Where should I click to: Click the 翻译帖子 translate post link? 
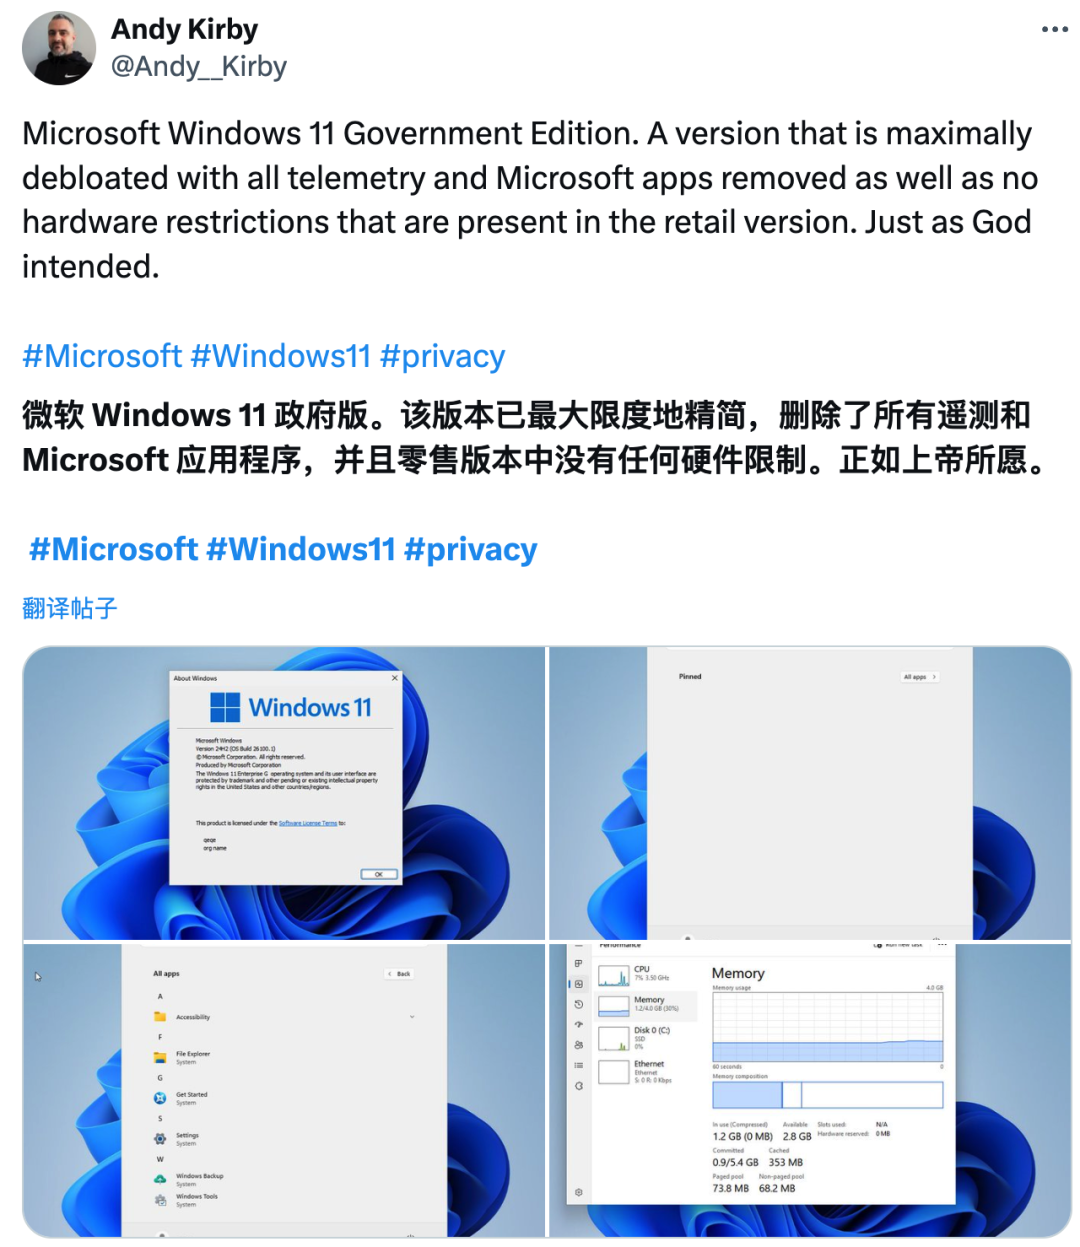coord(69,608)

...

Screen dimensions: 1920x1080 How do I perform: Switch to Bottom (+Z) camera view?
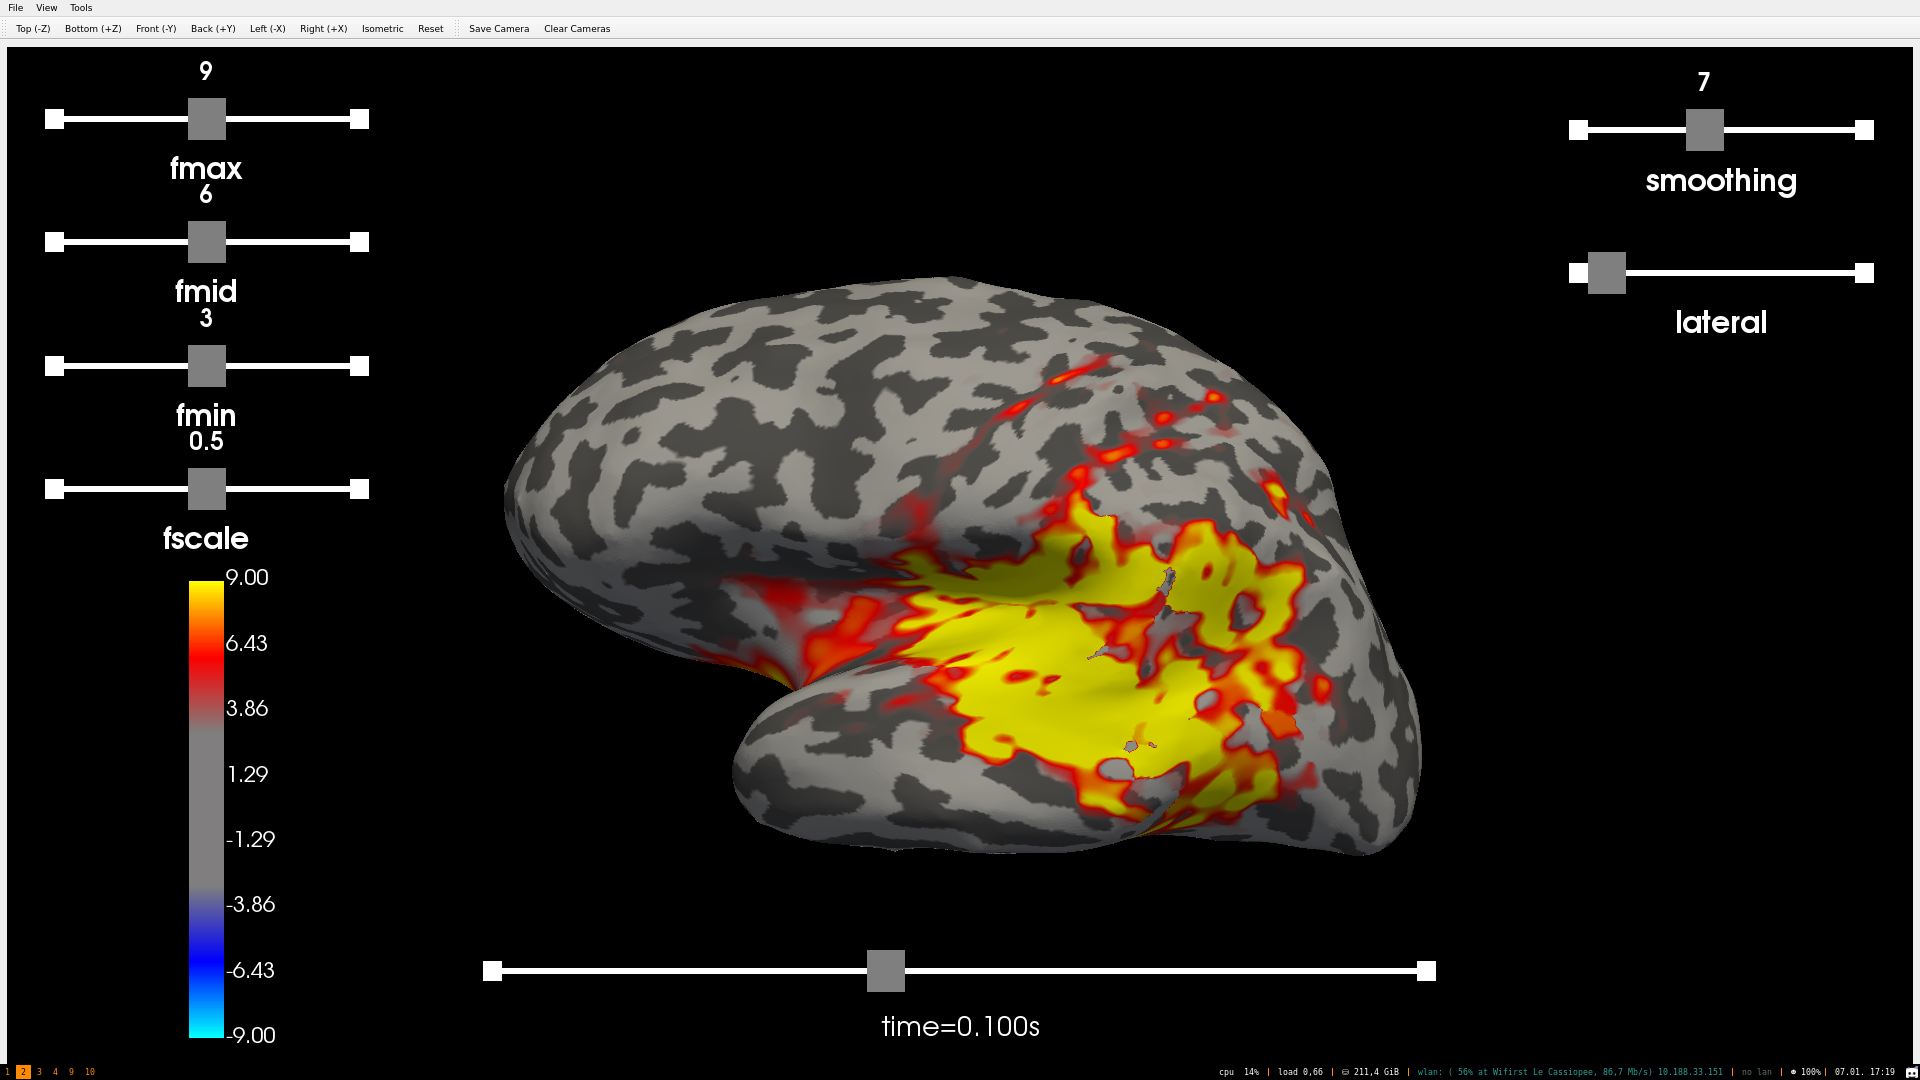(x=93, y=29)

...

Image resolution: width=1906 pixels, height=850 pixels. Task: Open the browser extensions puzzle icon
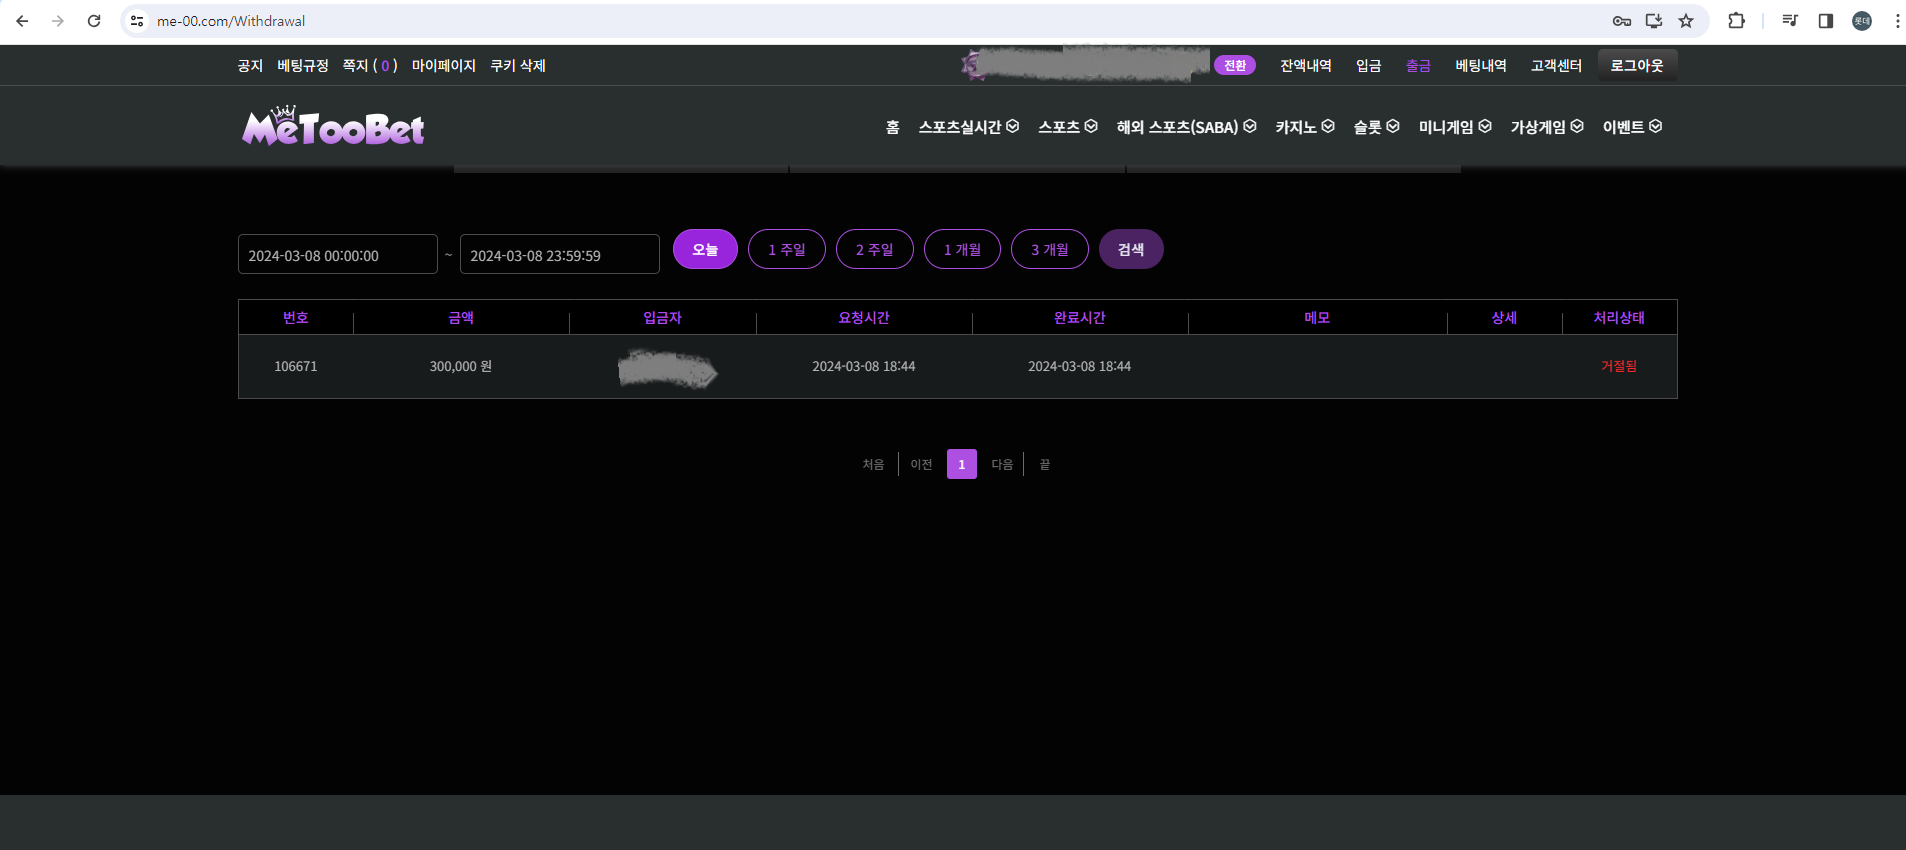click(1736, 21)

To do: Copy the lines from the one containing "Image resolution: width=1906" up to and including the one containing "click(1736, 21)", leaving the pictures out of your answer.

Written answer:
Image resolution: width=1906 pixels, height=850 pixels. Task: Open the browser extensions puzzle icon
click(1736, 21)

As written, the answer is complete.